Hedgerow, woodland edge and scrub management

  • Maintain hedgerows which are wide and more than 3m tall, and retain climbing plants such as traveller’s joy (wild clematis), honeysuckle and bramble in mature hedgerows.
  • Maintain areas of tall scrub around the farm and allow hedges to grow out at hedgerow junctions in field corners to create larger areas of scrub.

Pond management

  • Maintain shrubby edges to woodland blocks and allow these to encroach outwards into fields where appropriate to provide more tall scrub cover for nesting turtle doves.
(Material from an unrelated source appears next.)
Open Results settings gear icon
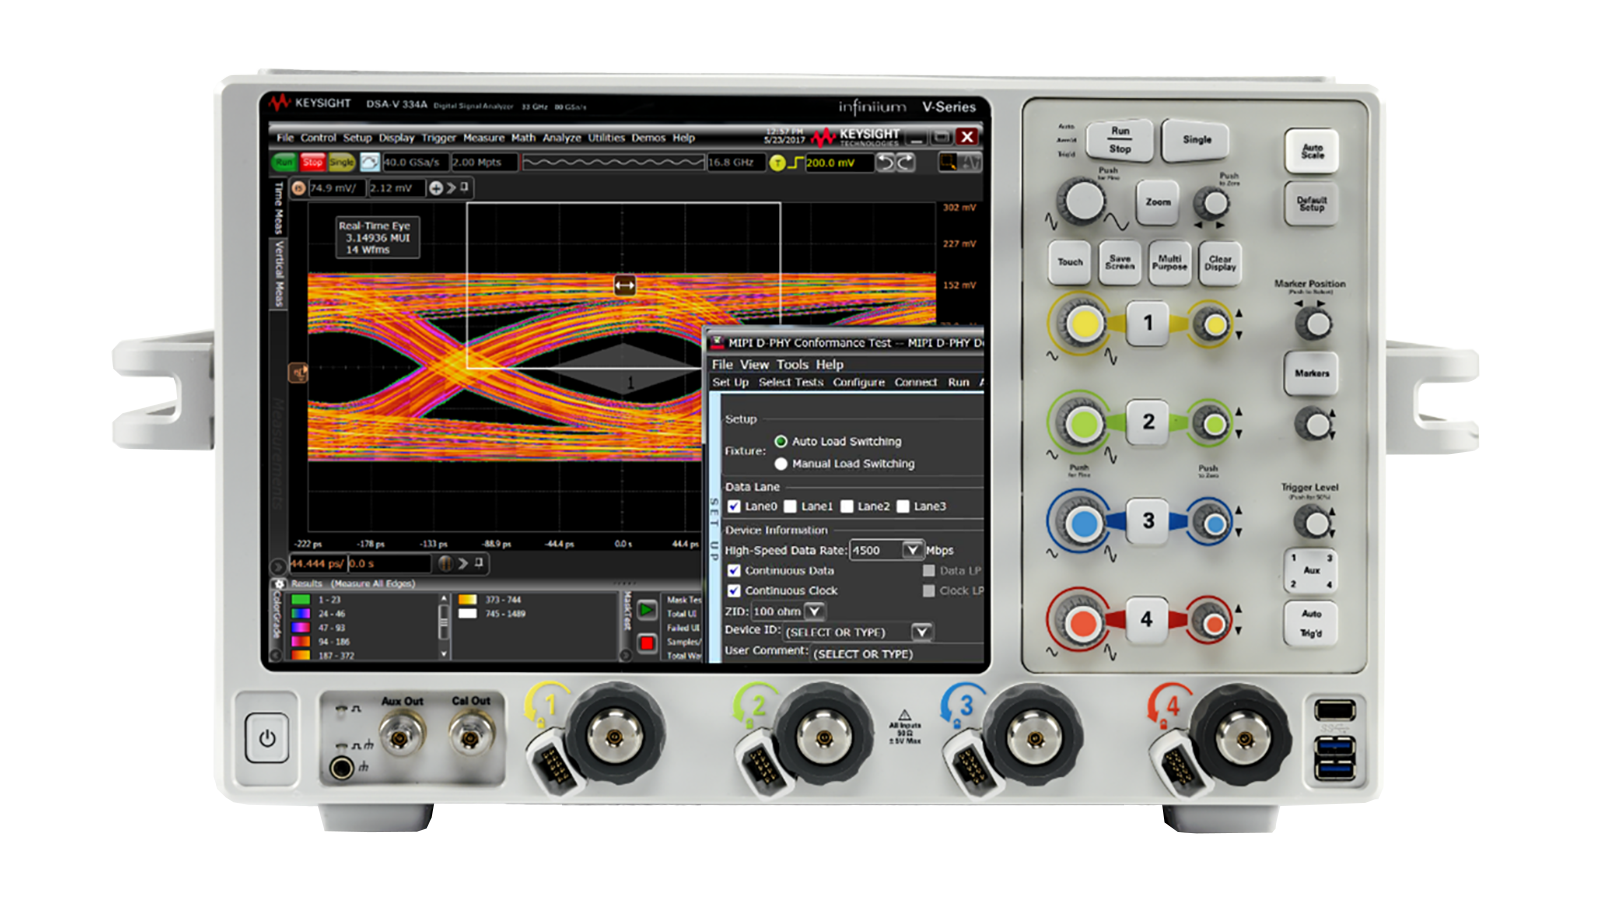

Allowing tall scrub to develop on the northern side of a pond can provide suitable nesting habitat without shading the pond.
  • Avoid management and cutting between March and September (inclusive) as turtle doves can still breed in August.
  • Create or restore farm ponds with shallow edges to allow access for the birds.
  • Ponds should not be shaded on all sides by vegetation – there should be some open areas to allow turtle doves to access the pond.
  • Take action to limit the potential for pesticide or fertiliser contamination of the pond.

Supplementary feeding

  • Providing supplementary seed food for turtle doves when they return to the breeding areas in spring can help adult birds get into good breeding condition and will help to bridge the gap when native wildflower seed is scarce.
  • Operation Turtle Dove has devised a protocol for providing supplementary food for turtle doves.
  • Trials of the protocol have proved it to be effective and safe, with no evidence of increased risk of disease transmission between birds. Therefore, Operation Turtle Dove recommends that the protocol is followed closely to maintain effectiveness and safety. The protocol can be found on the Operation Turtle Dove website.